What do dynamo, memcached, Berkley DB, and couchdb have in common with each other, and in many ways with other structures like my hard drive or your mail or the www? Namely that everything is accessed by a primary key, and that metadata is either attached to, or embedded within, that data.
Perhaps, though I’m not sure they all used quite the same way.
In Memcached and Dynamo, primary keys are hashed entity names, so you decide on the primary key and use it to create, read or update the record. They’re equivalent to URLs you can GET/PUT, or path names you can store a file at. Not surprising, they API is simply get(id) and put(id, record).
Given a user name, you can calculate the primary key and retrieve the record directly. You can have multiple keys as well: create a record identified by e-mail with value being the user’s primary key. That’s a two-step lookup, but it’s exactly what a database does to retrieve a record from its index.
They’re not easy to order, though, there’s no easy way to get all the A-B users. (Not sure about Dynamo, but Memcaches and MySQL hash tables are certainly not ordered). For Memcached that’s not a problem, you don’t ask Memcached for all the A-B users, unless you’re asking for cached results of a previous query, which you ran against the database. Memcached as front-end to the database is still relational all the way down.

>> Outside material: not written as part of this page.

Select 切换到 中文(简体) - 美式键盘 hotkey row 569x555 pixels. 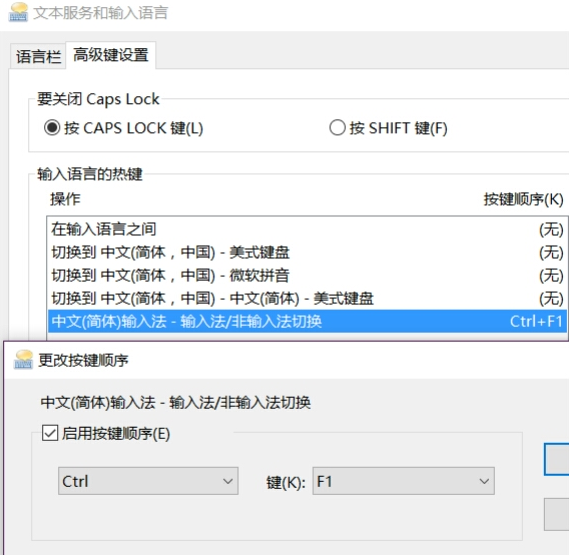307,298
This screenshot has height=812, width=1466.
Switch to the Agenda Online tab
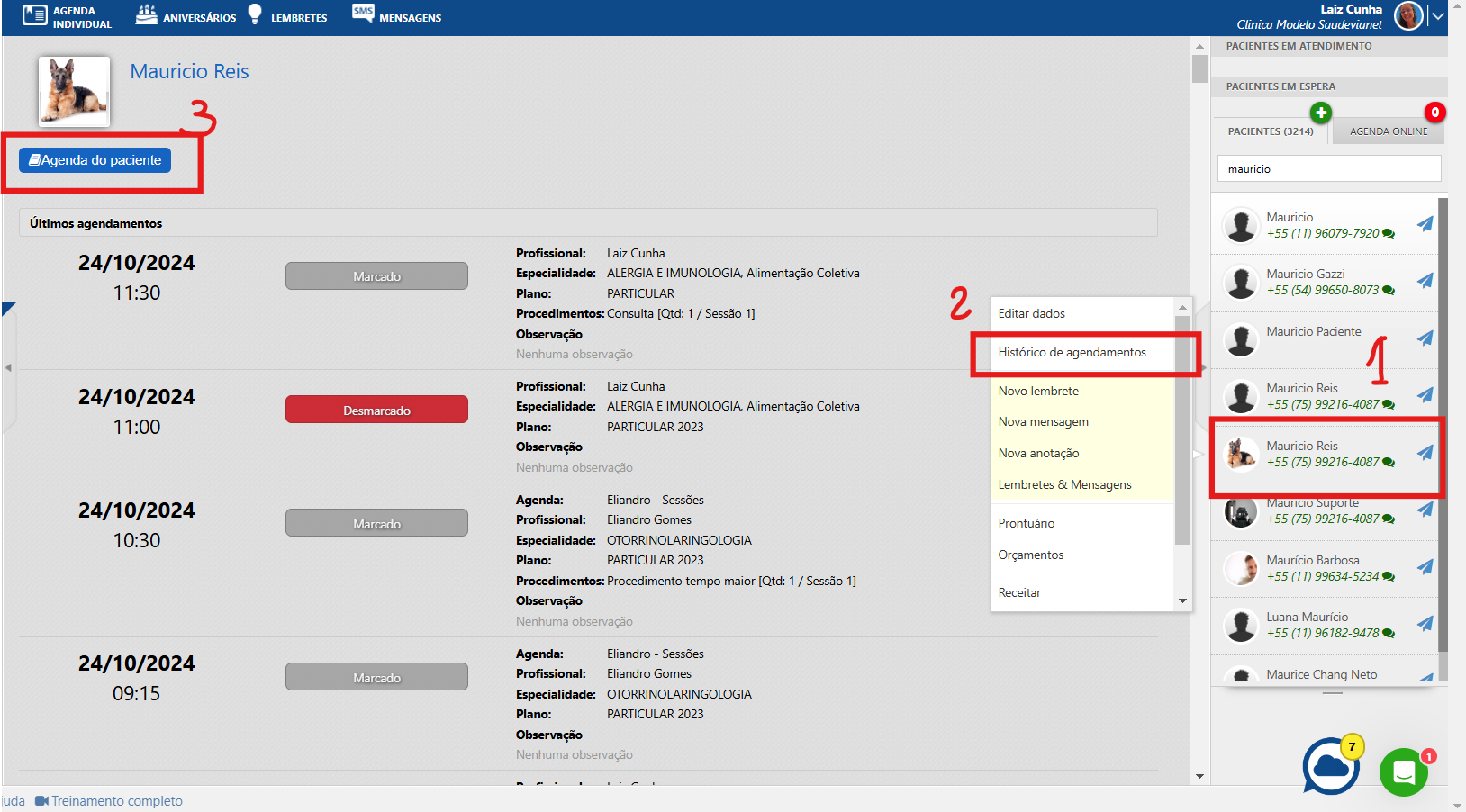pos(1388,131)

It’s actually possible with certain restrictions to run a lot of applications without ordered indexes. Take my blog for example. Every post needs one primary key (date/slug) which happens to be its URL (or most of it). Separately, I can have a record keyed by year/month that I update (last only) every time I publish a post. With that, given the size of records, I can easily pull all the posts for a month, a year, or even ten posts at a time for paged view. That’s indexing at the application, but it’s not particularly complicated or expensive to implement.

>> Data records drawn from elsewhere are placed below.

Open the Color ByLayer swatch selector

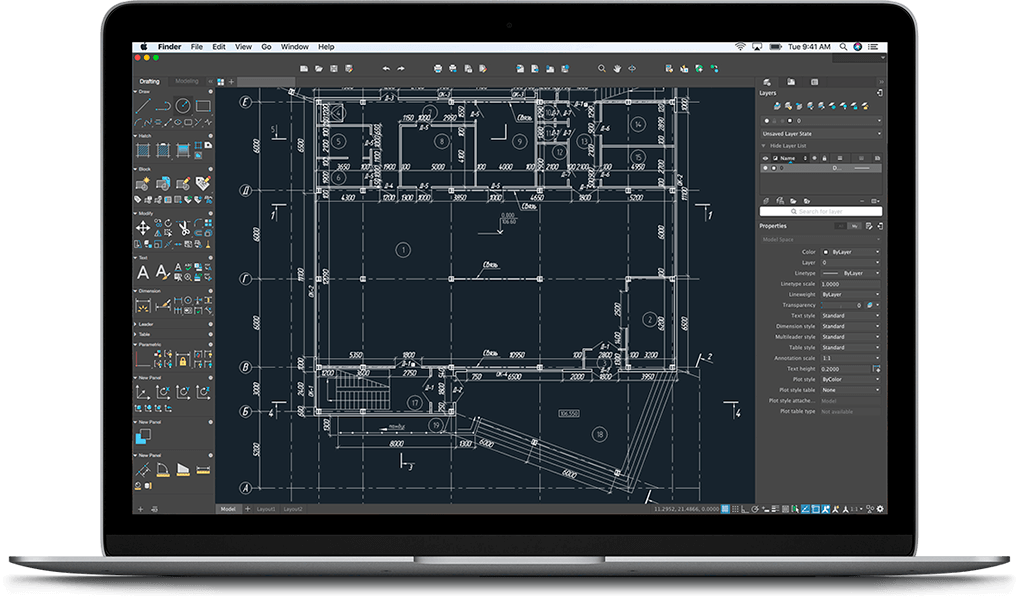[x=849, y=252]
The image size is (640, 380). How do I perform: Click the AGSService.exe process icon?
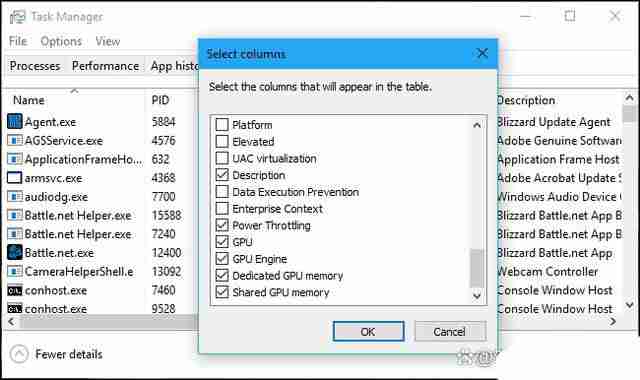[x=14, y=140]
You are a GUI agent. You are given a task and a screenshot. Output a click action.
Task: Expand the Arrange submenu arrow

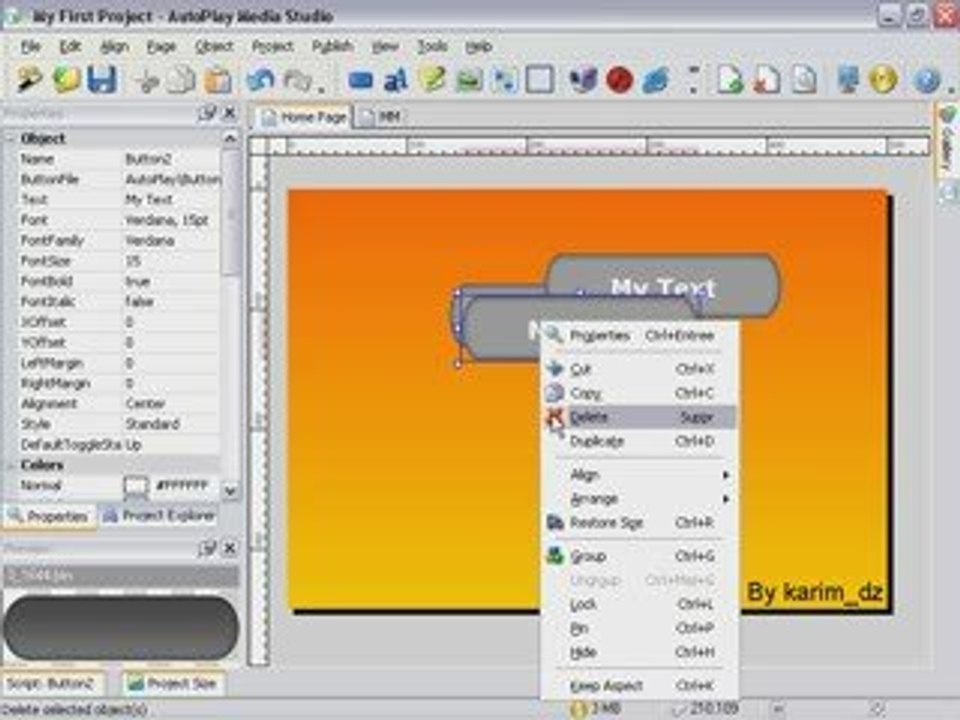click(726, 499)
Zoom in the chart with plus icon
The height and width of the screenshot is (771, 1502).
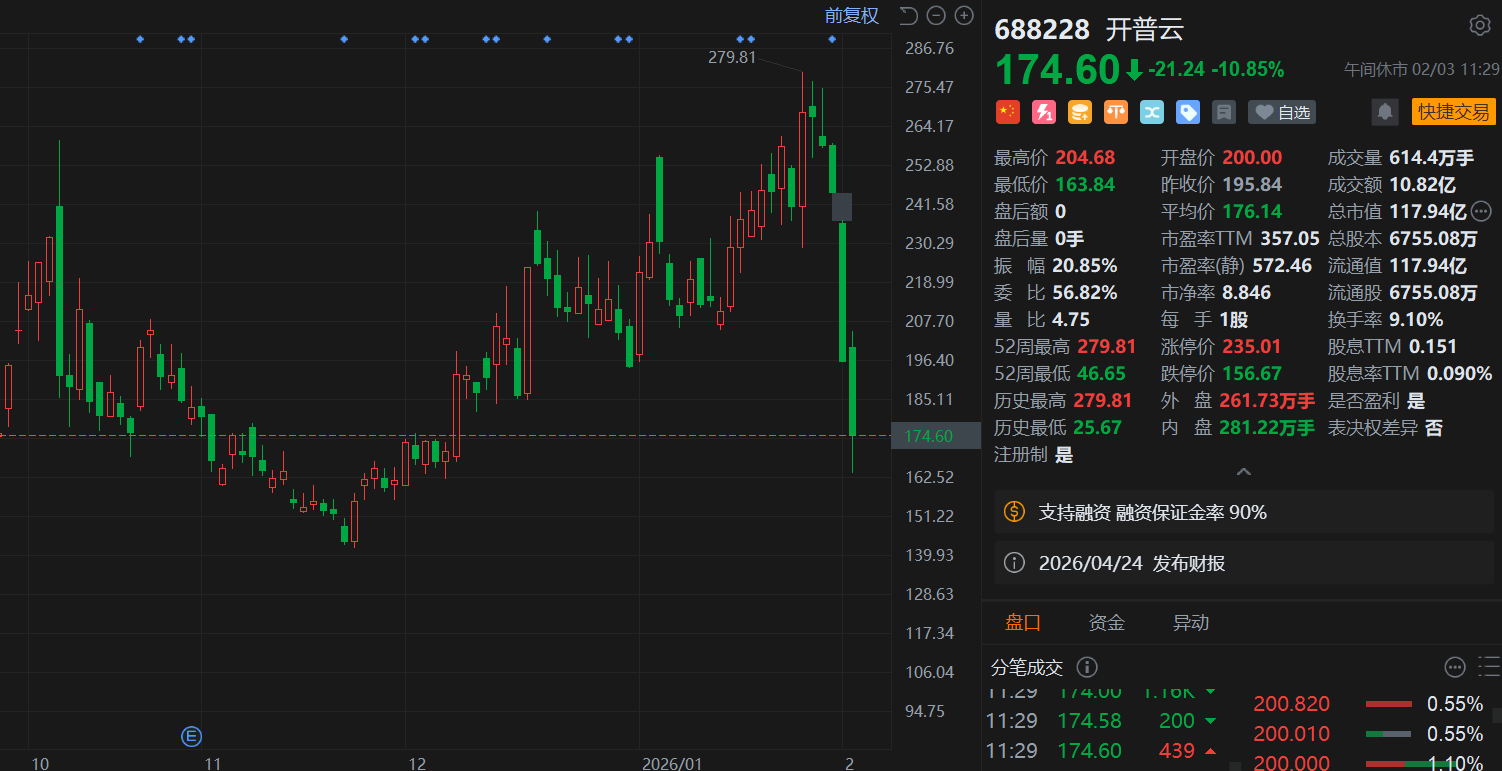(964, 15)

But how would that work if I’m handling massive amount of records, and I need all those keyed between yesterday 11:45 and today 12:30? There’s something to be said in defense of sparse ordered indexes.

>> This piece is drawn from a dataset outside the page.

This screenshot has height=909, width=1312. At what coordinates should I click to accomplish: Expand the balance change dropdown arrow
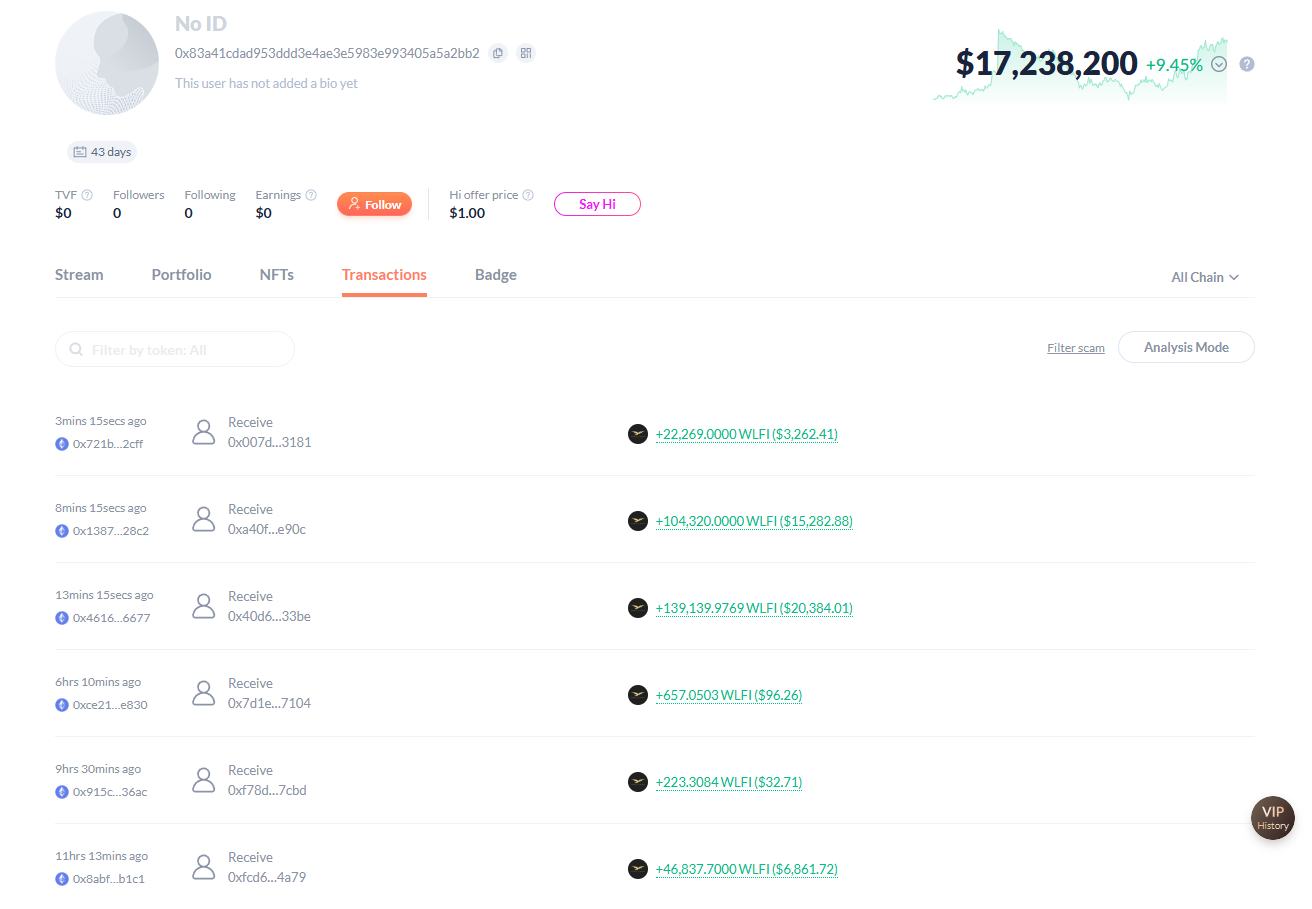point(1218,64)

Quite possibly this can be handled by the application. And to clarify, I’m referring to the application tier here, where you run the code, not the code you have to write. This will be abstracted away like the ORM and database driver you use, not reinvent in every single project. It’s a simple application of map/reduce, and that gets a lot of people excited, but cool and practical don’t always coincide. Map/reduce applied liberally may end up being the next EJB.
[Correction: As Jan commented below, this is no longer true]
CouchDB by contrast has a primary key that is a hashed record identifier auto generated by the database. It’s a location, but you don’t name it, so you need a priori knowledge to look it up, typically resolved from a different record (relation). And that record may be an index, which is not the same thing as name-value pair, not when the indexing is done for you, and ordered for free.
(Yes, I’m assuming those indexes are nicely ordered, no, I did not check that for a fact)
So I’m not convinced both models are the same, and right now I’m going to err on the auto-generated record identifier and ordered indexes, which is more RDBMS than Memcached.